That’s pretty cool. So does that actually happen when you’re passing a function that does the comparison of two integers? So it kind of devirtualizes the whole thing?

Yeah, so there’s two variants. Slices.sort works for things like ints and strings that you can compare with less than. And then there’s a variant which is called slices.sortfunc, where you supply a less function. And that one’s pretty good as well. I mean, it’s not as much faster, but as you just said, it’s calling through a reference to a function, which is much faster than doing dynamic dispatch on the elements of the slice.

Yeah, I mean, one of the things that I was interested in - it’s kind of a bit of a conflict for performance optimization, because in many languages… Well, in C++ particularly, but also languages like Rust, when you have a generic type, it’s all devirtualized, it’s all in-lined, so everything is basically expanded out. So one thing I worry about in Go in the future is that people make something generic because of that performance… When actually it would be kind of like a nicer, easier to understand and simpler to use if it was using interfaces. Because the moment you’re using generics, you have to pass around that type parameter, although the actual type isn’t hidden under the hood, as it were… And things become, I think, quite often harder to use.

[14:05] So there’s a kind of tension there, because if people make generics truly efficient like they can be, then you have this pressure to use generic types, and then you start going down the route of “Oh, things become harder to use”, and Go maybe starts to get that reputation. So I’m interested in what you think about that, Bryan, actually.

Yeah, it’s definitely complicated right now… And there’s basically two cases. The case where you have some kind of method in your generic. Basically, if your generic type parameter has an interface, which has some methods on it, that’s one case. And then the case where it doesn’t have any methods, but you do want to use things like less than and greater than, and it basically has to be one of the underlying types that the compiler handles.

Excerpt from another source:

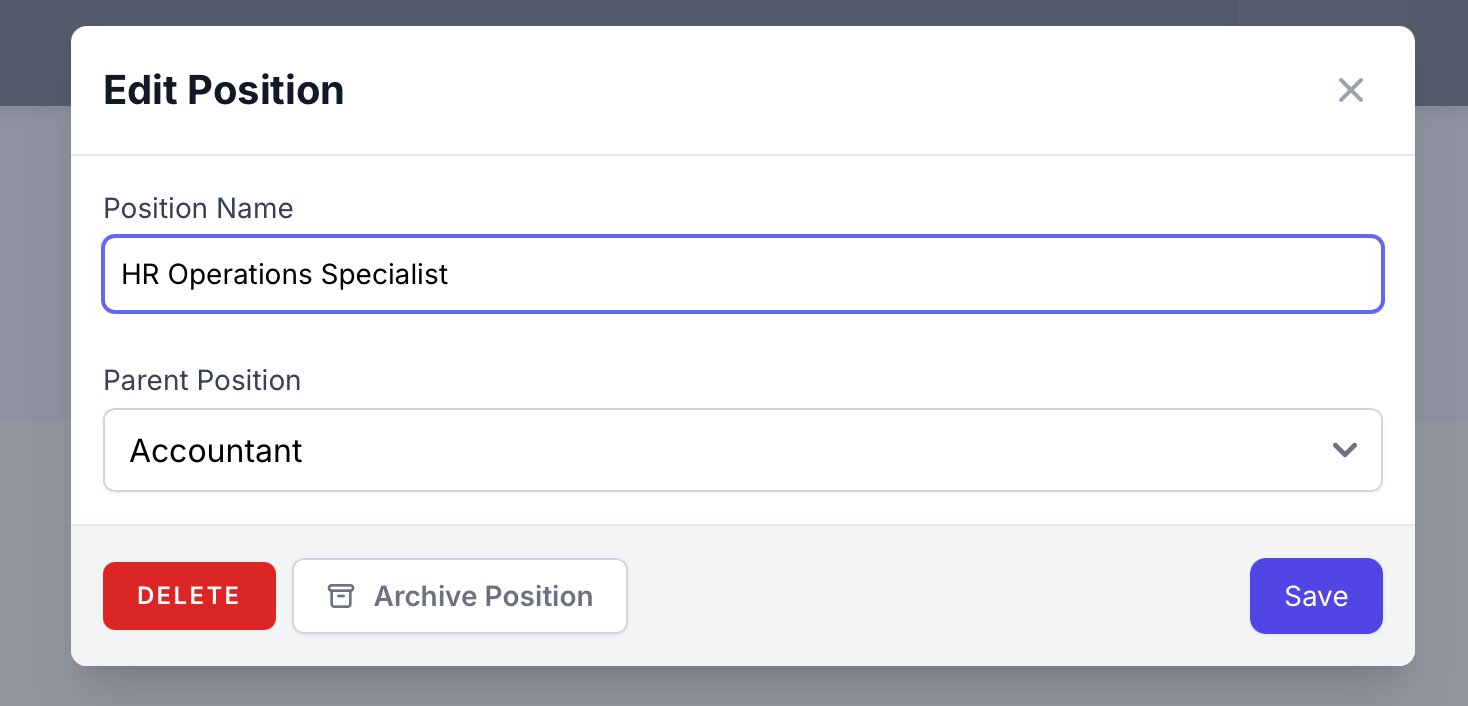Click the white Save label text
Viewport: 1468px width, 706px height.
coord(1316,596)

So right now, the first case - it basically boils down to an interface, and it’s slightly worse than an interface, because the compiler is passing a little bit of extra information for the generic mechanism. So generic functions with parameters, which are interface type, are not that fast. A little bit slower than interfaces pre-generic. Whereas generic functions taking things which don’t have methods can be blindingly fast. Certainly don’t have any dynamic dispatch might enable you to in-line things you couldn’t do before… So I think that’s already too complicated for your typical Go programmer to really grasp. That’s really down in the weeds… Sorry, I don’t want to insult anyone; I just mean there’s too much to grok, to get your head around, to read through the details of how this is implemented. And that’s just where we are today, where it’s what they call monomorphization. Everything is kind of coerced to look like an interface.

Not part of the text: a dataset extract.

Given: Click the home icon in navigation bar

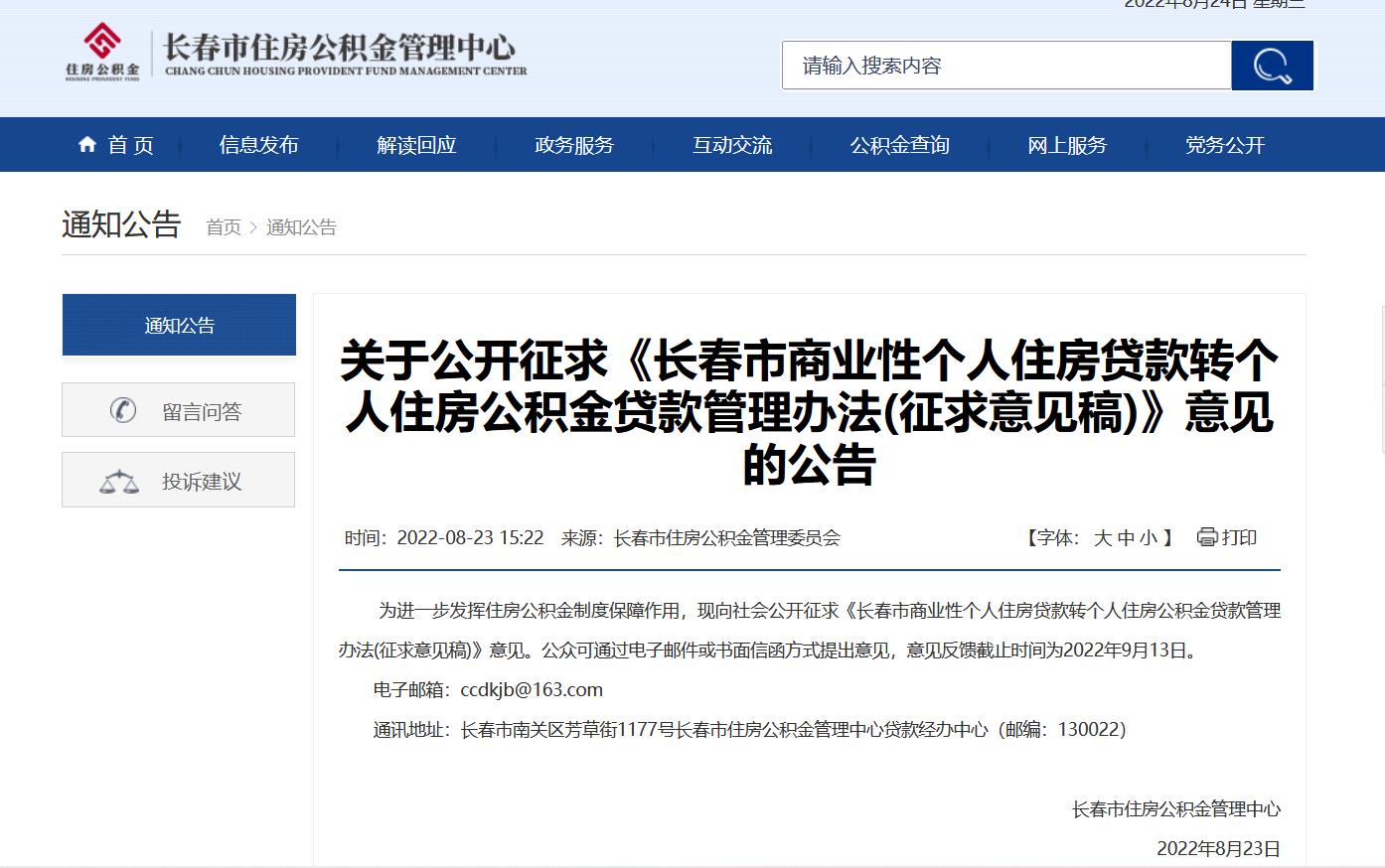Looking at the screenshot, I should tap(87, 145).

I think in the future, if they do start stamping out multiple copies of the code for different types for performance reasons, then it’ll get much harder to understand the trade-offs. I certainly worry a little bit about that. I guess where we are, there’s an uncomfortable thing that happens where you get advice to pass around a function parameter, and that’s exactly why slices.sortfunc has this extra parameter that we kind of don’t want to exist. And it’s a value parameter, not a type parameter. In C++, that would be a type parameter. That would be parameterization on the type of the function, rather than a value that you pass into the function.

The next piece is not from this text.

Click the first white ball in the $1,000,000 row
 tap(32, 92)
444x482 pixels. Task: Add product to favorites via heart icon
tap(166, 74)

So yeah, we’ve got something that’s a little bit ugly, I would say. I guess most people are just perfectly happy to get the expressive power. We should be trying to express programs nicely, elegantly; that should be our first concern. And then make it work, make it run, make it fast. Normally, the last thing you do is performance.

Yeah, my ideal scenario would be where you could use either approach. So you could pass an interface in or you could pass a function parameter in, and the compiler is clever enough to know that’s static, to know that you’re always passing the same function, and do the same thing regardless of whether you’re using generics or not. And I think it does devirtualization in a bunch of cases. Apparently, profile-guided optimization is clever enough to do that sort of thing now in certain cases, which is interesting… So you know, that’s pretty cool.

Yeah, but I like that message, this thing of “Focus on making the code easy to read, easy to maintain.” There are times when – and if you’re lucky, you’ll reach the point where performance really matters, where you’ve got either massive scale, or just you’ve got things that are being used… It depends on the problem, really. And then it’s worth that kind of digging into the details, and maybe even worth a bit of complexity and a little bit of sort of ugliness just for that purpose. And then you’re making a trade-off for quite a good reason. But I guess, Bryan, you’d recommend you profile first, you gather data, you wait until you have one of those situations.

[18:09] Yeah. I mean, you’ll almost always find that your performance problems are in a few small places. So maybe it’s okay to make something that was five lines of code into 30 lines, because that’s the bulk of your performance problem. But don’t do that all over the place.

Yeah. And that is tempting. I remember, I just wanted to just have the fastest possible thing. It was almost like I gamified it for myself, of just like “Do I want the best performance? Of course I do.” And I would sometimes trade off the – you know, I felt like I’m being clever here. I’m doing this… And yeah, it might be complicated; you have to be smart to understand it. I wouldn’t go as far as insulting half the community like you did, Bryan…

[laughs]

Yeah. And then maintaining that code over time. And where I would forget, I’d be like “What on earth is this?” And then I was like “Do you know what? I’ll just rather it was dead simple. Thanks.”

Yeah. Well, someone like Brian Kernighan said “You need to be smarter to debug a piece of code than you do to write it.” And therefore, if you write the code to the limit of your ability, then you’re actually not able to debug it.

I love that. That slices.sort - does it work with anything? Can you pass any type into that function?

Only ones that support less than. So ints and floats and strings. But there’s a sort func where you supply a function that implements less, if you have a more interesting type.

Yeah. So this is where constraints comes in. Sort of part of our generics is we have these quite interesting-looking ways of expressing, like, “This is a constraint of the types that you can pass into this thing.” And there are a few built-in ones, aren’t there?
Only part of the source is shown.